- [WORK TO DO]:
Please edit the records below by replacing every instance of "dropdown" with "drop-down list" and leaving everything else as it is.

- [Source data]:
======
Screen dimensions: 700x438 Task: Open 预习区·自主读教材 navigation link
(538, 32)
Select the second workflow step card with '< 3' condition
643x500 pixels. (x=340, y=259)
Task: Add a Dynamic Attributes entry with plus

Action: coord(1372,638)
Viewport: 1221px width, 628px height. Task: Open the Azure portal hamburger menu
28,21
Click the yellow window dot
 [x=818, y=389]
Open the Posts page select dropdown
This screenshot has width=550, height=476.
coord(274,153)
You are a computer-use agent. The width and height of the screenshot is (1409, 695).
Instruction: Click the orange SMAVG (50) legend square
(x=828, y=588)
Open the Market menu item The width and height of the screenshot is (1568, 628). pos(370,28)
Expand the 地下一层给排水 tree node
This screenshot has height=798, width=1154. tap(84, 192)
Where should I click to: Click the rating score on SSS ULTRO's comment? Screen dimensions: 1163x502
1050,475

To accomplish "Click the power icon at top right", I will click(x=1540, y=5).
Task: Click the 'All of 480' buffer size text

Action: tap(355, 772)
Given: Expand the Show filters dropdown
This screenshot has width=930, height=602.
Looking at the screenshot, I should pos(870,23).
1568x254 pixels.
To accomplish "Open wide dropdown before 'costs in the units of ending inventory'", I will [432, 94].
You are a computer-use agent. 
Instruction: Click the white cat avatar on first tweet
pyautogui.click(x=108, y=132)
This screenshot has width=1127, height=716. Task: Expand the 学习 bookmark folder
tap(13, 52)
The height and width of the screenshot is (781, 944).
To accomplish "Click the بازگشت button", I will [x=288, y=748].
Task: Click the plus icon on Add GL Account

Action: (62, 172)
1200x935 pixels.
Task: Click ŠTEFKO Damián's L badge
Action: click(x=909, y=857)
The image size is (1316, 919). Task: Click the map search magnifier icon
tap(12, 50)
======
- [THE COMPLETED TASK]:
Screen dimensions: 700x438 Task: Open 预习区·自主读教材 navigation link
(538, 32)
Select the second workflow step card with '< 3' condition
643x500 pixels. (x=340, y=259)
Task: Add a Dynamic Attributes entry with plus

Action: coord(1372,638)
Viewport: 1221px width, 628px height. Task: Open the Azure portal hamburger menu
28,21
Click the yellow window dot
 [x=818, y=389]
Open the Posts page select drop-down list
This screenshot has width=550, height=476.
coord(274,153)
You are a computer-use agent. The width and height of the screenshot is (1409, 695).
Instruction: Click the orange SMAVG (50) legend square
(x=828, y=588)
Open the Market menu item The width and height of the screenshot is (1568, 628). pos(370,28)
Expand the 地下一层给排水 tree node
This screenshot has height=798, width=1154. tap(84, 192)
Where should I click to: Click the rating score on SSS ULTRO's comment? Screen dimensions: 1163x502
1050,475

To accomplish "Click the power icon at top right", I will click(x=1540, y=5).
Task: Click the 'All of 480' buffer size text

Action: tap(355, 772)
Given: Expand the Show filters drop-down list
This screenshot has width=930, height=602.
Looking at the screenshot, I should pos(870,23).
1568x254 pixels.
To accomplish "Open wide drop-down list before 'costs in the units of ending inventory'", I will [432, 94].
You are a computer-use agent. 
Instruction: Click the white cat avatar on first tweet
pyautogui.click(x=108, y=132)
This screenshot has width=1127, height=716. Task: Expand the 学习 bookmark folder
tap(13, 52)
The height and width of the screenshot is (781, 944).
To accomplish "Click the بازگشت button", I will [x=288, y=748].
Task: Click the plus icon on Add GL Account

Action: (62, 172)
1200x935 pixels.
Task: Click ŠTEFKO Damián's L badge
Action: click(x=909, y=857)
The image size is (1316, 919). Task: Click the map search magnifier icon
tap(12, 50)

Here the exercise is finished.